§ **DIRECTIONS FOR THIS TASK**
Return every record exactly as written.
• • • •
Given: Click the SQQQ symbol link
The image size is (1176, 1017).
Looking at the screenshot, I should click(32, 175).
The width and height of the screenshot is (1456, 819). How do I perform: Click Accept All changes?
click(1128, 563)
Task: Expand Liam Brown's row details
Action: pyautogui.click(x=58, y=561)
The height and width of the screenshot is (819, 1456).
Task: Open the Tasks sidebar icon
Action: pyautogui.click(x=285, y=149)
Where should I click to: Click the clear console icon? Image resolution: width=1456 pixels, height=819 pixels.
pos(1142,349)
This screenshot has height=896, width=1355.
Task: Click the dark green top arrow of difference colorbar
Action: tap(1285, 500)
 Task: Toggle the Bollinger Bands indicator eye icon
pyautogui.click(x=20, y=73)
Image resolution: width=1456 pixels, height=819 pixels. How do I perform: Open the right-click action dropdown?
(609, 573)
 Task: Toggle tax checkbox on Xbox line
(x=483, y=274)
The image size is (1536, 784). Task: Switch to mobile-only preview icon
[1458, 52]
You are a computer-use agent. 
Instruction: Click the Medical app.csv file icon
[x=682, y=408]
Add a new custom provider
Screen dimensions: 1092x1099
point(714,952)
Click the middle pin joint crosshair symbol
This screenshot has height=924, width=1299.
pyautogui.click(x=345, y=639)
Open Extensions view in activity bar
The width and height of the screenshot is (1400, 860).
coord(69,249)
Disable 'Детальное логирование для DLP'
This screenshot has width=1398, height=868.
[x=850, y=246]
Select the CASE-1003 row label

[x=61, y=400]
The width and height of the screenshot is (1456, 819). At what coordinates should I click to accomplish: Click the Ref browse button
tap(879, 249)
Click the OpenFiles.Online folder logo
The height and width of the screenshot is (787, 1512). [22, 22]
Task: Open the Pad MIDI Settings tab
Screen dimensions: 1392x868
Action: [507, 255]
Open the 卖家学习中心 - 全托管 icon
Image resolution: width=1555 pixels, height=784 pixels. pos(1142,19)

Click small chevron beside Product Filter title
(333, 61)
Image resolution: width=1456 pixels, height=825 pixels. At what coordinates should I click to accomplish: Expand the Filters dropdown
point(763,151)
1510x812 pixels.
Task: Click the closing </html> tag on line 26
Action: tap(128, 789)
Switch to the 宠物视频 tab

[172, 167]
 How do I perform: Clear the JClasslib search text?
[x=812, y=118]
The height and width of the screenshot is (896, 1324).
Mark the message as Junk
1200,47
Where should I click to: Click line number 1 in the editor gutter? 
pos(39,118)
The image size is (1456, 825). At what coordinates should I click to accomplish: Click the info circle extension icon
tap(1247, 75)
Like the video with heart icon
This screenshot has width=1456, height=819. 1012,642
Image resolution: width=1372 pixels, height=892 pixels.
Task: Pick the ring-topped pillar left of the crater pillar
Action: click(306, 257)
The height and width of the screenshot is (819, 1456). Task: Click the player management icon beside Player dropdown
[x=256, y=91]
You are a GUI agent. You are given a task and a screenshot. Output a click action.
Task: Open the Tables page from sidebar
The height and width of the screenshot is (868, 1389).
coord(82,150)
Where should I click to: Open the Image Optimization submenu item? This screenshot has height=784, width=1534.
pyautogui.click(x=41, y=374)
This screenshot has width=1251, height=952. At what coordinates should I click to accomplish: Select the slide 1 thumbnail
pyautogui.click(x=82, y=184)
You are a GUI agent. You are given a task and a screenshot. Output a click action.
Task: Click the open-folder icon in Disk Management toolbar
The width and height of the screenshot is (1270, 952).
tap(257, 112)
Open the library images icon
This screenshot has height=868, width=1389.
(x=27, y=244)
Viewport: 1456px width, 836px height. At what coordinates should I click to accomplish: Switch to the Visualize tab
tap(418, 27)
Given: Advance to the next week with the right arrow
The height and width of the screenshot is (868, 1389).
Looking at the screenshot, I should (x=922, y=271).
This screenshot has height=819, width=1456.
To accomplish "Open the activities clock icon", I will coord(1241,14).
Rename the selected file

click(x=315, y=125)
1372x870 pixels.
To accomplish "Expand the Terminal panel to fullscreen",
• • • •
§ **SOLUTION FOR THIS EXERCISE**
Given: Click the SQQQ symbol link
The image size is (1176, 1017).
Looking at the screenshot, I should click(32, 175).
The width and height of the screenshot is (1456, 819). How do I perform: Click Accept All changes?
click(1128, 563)
Task: Expand Liam Brown's row details
Action: pyautogui.click(x=58, y=561)
The height and width of the screenshot is (819, 1456).
Task: Open the Tasks sidebar icon
Action: pyautogui.click(x=285, y=149)
Where should I click to: Click the clear console icon? Image resolution: width=1456 pixels, height=819 pixels.
pos(1142,349)
This screenshot has height=896, width=1355.
Task: Click the dark green top arrow of difference colorbar
Action: tap(1285, 500)
 Task: Toggle the Bollinger Bands indicator eye icon
pyautogui.click(x=20, y=73)
Image resolution: width=1456 pixels, height=819 pixels. How do I perform: Open the right-click action dropdown?
(609, 573)
 Task: Toggle tax checkbox on Xbox line
(x=483, y=274)
The image size is (1536, 784). Task: Switch to mobile-only preview icon
[1458, 52]
You are a computer-use agent. 
Instruction: Click the Medical app.csv file icon
[x=682, y=408]
Add a new custom provider
Screen dimensions: 1092x1099
point(714,952)
Click the middle pin joint crosshair symbol
This screenshot has height=924, width=1299.
pyautogui.click(x=345, y=639)
Open Extensions view in activity bar
The width and height of the screenshot is (1400, 860).
coord(69,249)
Disable 'Детальное логирование для DLP'
This screenshot has width=1398, height=868.
[x=850, y=246]
Select the CASE-1003 row label

[x=61, y=400]
The width and height of the screenshot is (1456, 819). At what coordinates should I click to accomplish: Click the Ref browse button
tap(879, 249)
Click the OpenFiles.Online folder logo
The height and width of the screenshot is (787, 1512). [22, 22]
Task: Open the Pad MIDI Settings tab
Screen dimensions: 1392x868
Action: [507, 255]
Open the 卖家学习中心 - 全托管 icon
Image resolution: width=1555 pixels, height=784 pixels. pos(1142,19)

Click small chevron beside Product Filter title
(333, 61)
Image resolution: width=1456 pixels, height=825 pixels. At what coordinates should I click to accomplish: Expand the Filters dropdown
point(763,151)
1510x812 pixels.
Task: Click the closing </html> tag on line 26
Action: tap(128, 789)
Switch to the 宠物视频 tab

[172, 167]
 How do I perform: Clear the JClasslib search text?
[x=812, y=118]
The height and width of the screenshot is (896, 1324).
Mark the message as Junk
1200,47
Where should I click to: Click line number 1 in the editor gutter? 
pos(39,118)
The image size is (1456, 825). At what coordinates should I click to accomplish: Click the info circle extension icon
tap(1247, 75)
Like the video with heart icon
This screenshot has width=1456, height=819. 1012,642
Image resolution: width=1372 pixels, height=892 pixels.
Task: Pick the ring-topped pillar left of the crater pillar
Action: click(306, 257)
The height and width of the screenshot is (819, 1456). Task: Click the player management icon beside Player dropdown
[x=256, y=91]
You are a GUI agent. You are given a task and a screenshot. Output a click action.
Task: Open the Tables page from sidebar
The height and width of the screenshot is (868, 1389).
coord(82,150)
Where should I click to: Open the Image Optimization submenu item? This screenshot has height=784, width=1534.
pyautogui.click(x=41, y=374)
This screenshot has width=1251, height=952. At what coordinates should I click to accomplish: Select the slide 1 thumbnail
pyautogui.click(x=82, y=184)
You are a GUI agent. You are given a task and a screenshot. Output a click action.
Task: Click the open-folder icon in Disk Management toolbar
The width and height of the screenshot is (1270, 952).
tap(257, 112)
Open the library images icon
This screenshot has height=868, width=1389.
(x=27, y=244)
Viewport: 1456px width, 836px height. At what coordinates should I click to accomplish: Switch to the Visualize tab
tap(418, 27)
Given: Advance to the next week with the right arrow
The height and width of the screenshot is (868, 1389).
Looking at the screenshot, I should (x=922, y=271).
This screenshot has height=819, width=1456.
To accomplish "Open the activities clock icon", I will coord(1241,14).
Rename the selected file

click(x=315, y=125)
1372x870 pixels.
To accomplish "Expand the Terminal panel to fullscreen",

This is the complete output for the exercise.